Tasks for this exercise »
1. Rewrite the stretch of the bit banging article from "In contrast, dedicated" through "than changing hardware.", replacing "peripheral devices" with "peripheral units".
2. Carry on the bit banging article from the point where it stops.

= Bit banging =

Using software instead of dedicated hardware to process and make use of signals

Bit banging is a term of art that describes a method of digital data transmission as using general-purpose input/output (GPIO) instead of computer hardware that is intended specifically for data communication. Controlling software is responsible for satisfying protocol requirements including timing which can be challenging due to limited host system resources and competing demands on the software.

In contrast, dedicated communication hardware (e.g., UART, SPI, I²C) satisfies protocol requirements which tends to reduce the runtime load on the controlling system software and its host processor. In particular, some communication hardware provides data buffering to lower the runtime load of the controlling system. There are also peripheral devices dedicated to bit-banging called programmable input/output, combining the flexibility of bit-banging and the low runtime-load of dedicated hardware.

The bit banging method may allow a computer to support a protocol with limited or no hardware changes and therefore bit banging can be a lower cost option since changing software is typically less expensive than changing hardware.

Bit banging is commonly used in embedded systems.

Choosing between bit banging and dedicated communication hardware involves trade-offs between load, performance and reliability on one hand, and availability of hardware on the other. Bit banging consumes more processing resources than using dedicated hardware. The processor spends much of its time controlling data lines which precludes other processing. Also, unless hardware interrupt latency is uniform such as in early models of PIC microcontrollers, and other guarantees made that are usually found in barrel processor designs such as the CDC 6600 I/O co-processor, bit banging typically results in a lower quality signal with more jitter and glitches especially if the processor is performing other tasks simultaneously. However, if the software is interrupt-driven by the signal, the signal quality may be better, especially if control signals such as RTS, CTS, or DCD are available. Bit banging may be the only solution when dedicated communication hardware is not available.

Data supplied »

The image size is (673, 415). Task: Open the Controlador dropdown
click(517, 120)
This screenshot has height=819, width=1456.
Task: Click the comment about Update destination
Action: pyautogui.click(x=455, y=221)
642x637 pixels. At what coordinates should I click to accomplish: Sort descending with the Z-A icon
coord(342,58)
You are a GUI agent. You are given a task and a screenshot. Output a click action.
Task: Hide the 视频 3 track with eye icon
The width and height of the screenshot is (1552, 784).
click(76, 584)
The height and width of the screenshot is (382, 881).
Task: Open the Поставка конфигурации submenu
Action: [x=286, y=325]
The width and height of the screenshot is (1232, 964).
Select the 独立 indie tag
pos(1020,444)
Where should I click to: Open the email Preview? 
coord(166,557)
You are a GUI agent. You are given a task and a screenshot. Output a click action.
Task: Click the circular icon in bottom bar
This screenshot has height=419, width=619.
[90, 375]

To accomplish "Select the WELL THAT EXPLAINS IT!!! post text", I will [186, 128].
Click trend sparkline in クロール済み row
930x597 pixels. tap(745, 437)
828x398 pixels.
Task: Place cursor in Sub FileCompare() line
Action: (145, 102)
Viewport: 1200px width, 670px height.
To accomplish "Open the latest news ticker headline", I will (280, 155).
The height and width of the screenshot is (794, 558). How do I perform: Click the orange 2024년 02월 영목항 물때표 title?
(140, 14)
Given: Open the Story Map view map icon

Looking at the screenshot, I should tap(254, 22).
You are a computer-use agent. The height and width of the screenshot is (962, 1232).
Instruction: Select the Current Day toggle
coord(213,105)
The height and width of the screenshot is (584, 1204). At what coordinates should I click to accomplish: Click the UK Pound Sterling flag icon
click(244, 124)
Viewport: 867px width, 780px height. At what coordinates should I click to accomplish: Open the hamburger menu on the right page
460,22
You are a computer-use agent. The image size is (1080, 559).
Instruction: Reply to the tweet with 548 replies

Expected results »
1.
In contrast, dedicated communication hardware (e.g., UART, SPI, I²C) satisfies protocol requirements which tends to reduce the runtime load on the controlling system software and its host processor. In particular, some communication hardware provides data buffering to lower the runtime load of the controlling system. There are also peripheral units dedicated to bit-banging called programmable input/output, combining the flexibility of bit-banging and the low runtime-load of dedicated hardware.

The bit banging method may allow a computer to support a protocol with limited or no hardware changes and therefore bit banging can be a lower cost option since changing software is typically less expensive than changing hardware.

2.
==Example==
The following C language code example transmits a byte of data on an SPI bus via bit banging.

void send_8bit_serial_data(unsigned char data)
{
   // select device (active low)
   output_low(SD_CS);

   // send bits 7..0
   for (int i = 0; i < 8; i++)
   {
       // consider leftmost bit
       // set line high if bit is 1, low if bit is 0
       if (data & 0x80)
           output_high(SD_DI);
       else
           output_low(SD_DI);

       // pulse the clock state to indicate that bit value should be read
       output_low(SD_CLK);
       delay();
       output_high(SD_CLK);

       // shift byte left so next bit will be leftmost
       data <<= 1;
   }

   // deselect device
   output_high(SD_CS);
}

==See also==
- 1-bit architecture
- Bit manipulation
- Bit stream
- Bit twiddler (disambiguation)
- Bit-serial architecture
- Fast loader
- FTDI
- Integrated Woz Machine (IWM)
- Light pen
- Polling (computer science)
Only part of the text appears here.